起訴した事件の有罪率は99%以上、巨悪を暴く「正義の味方」というイメージのある検事。取調室での静かな攻防、調書づくりに追われる日々――華やかなイメージとは裏腹の検事のリアルな日常と葛藤を、検事歴23年の著者が語り尽くす。『検事の本音』より、一部を再編集してご紹介します。
我が子が罪を犯したとき、両親ら家族の反応は、次の二つのタイプに分かれる。

罪を犯した我が子を受け入れるタイプと、拒絶するタイプだ。

私の検事としての経験からは、親のタイプとしては前者の方が多い。殺人事件など重大事件であってもだ。

前者としては、次のような思いがある。

「人間は誰しも間違いを犯すことがある、罪を犯した子ども自身が一番、悪いことをしたと罪を悔いているだろうから、親としては責められない。責めると、子どもの居場所がなくなってしまうから」

「子どもに何があっても、帰ってくる場所は家族の許(もと)しかない。だから、親としては決して見捨てることはできない」

「もしかして、親である自分が子どものSOSに気づかず、あるいは子どもから悩みを打ち明けられても、その重さに気づかずにきちんと受け止めてやれなかったのかもしれない。ならば、自分たち親にも問題があるのではないか」

実は、このタイプの親が圧倒的に主流派なのである。

このこと自体は、皮肉ではなく被害者にとっても「幸いなこと」であるともいえる。なぜなら、このような子思いの親であれば、加害者である我が子が未成年、成人にかかわらず、被害者に対して生じる損害賠償金を最悪、親が代わりに負担する可能性が高いからである。

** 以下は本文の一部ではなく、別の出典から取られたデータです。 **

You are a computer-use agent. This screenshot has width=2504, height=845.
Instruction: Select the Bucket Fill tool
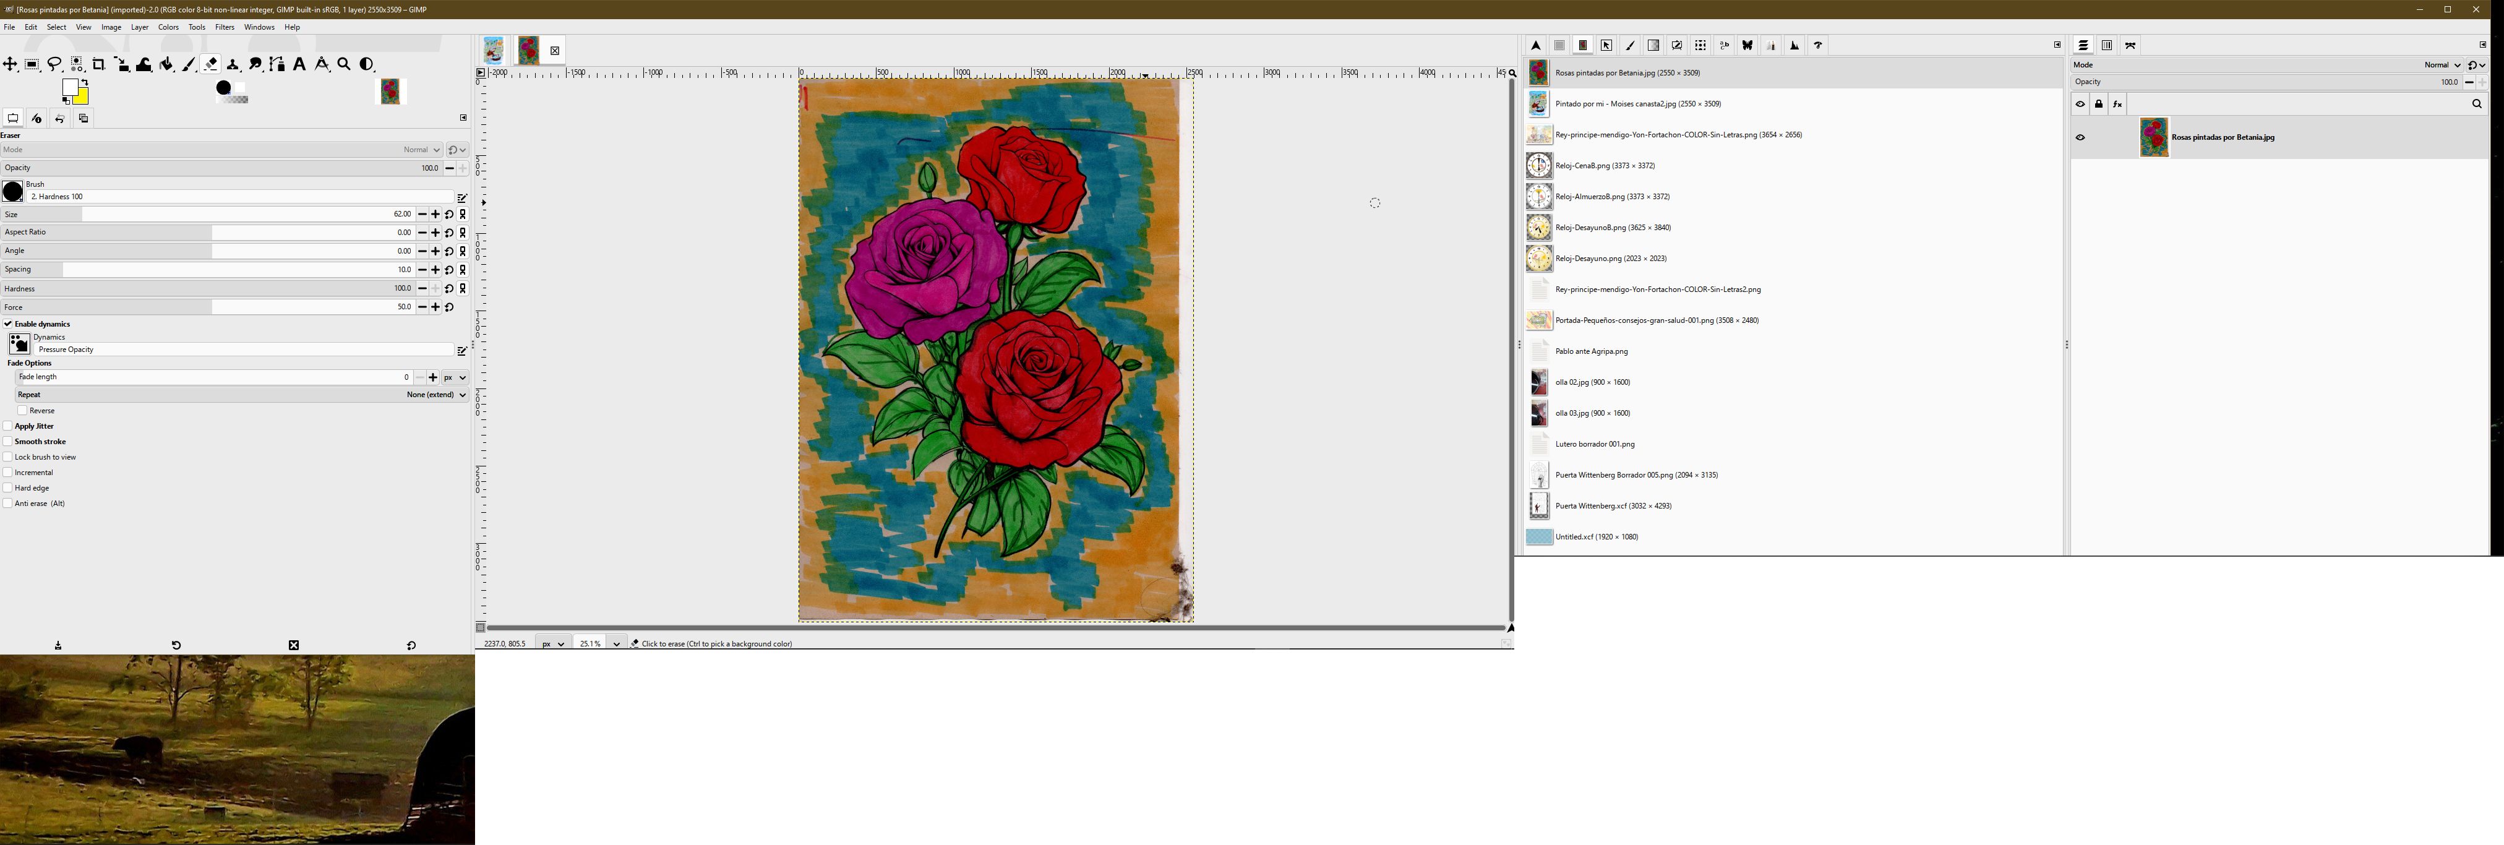pos(167,64)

私自身、実際そういうケースを何度か担当したことがある。

本来は、加害者が成人ならば、民事的には親には被害者に対する損害賠償責任はない。損害賠償金にしても、親が我が子に代わって被害者に多額の支払いをする法的義務はない。

しかし、善良な親は罪を犯した我が子の窮状を放ってはおけないのだ。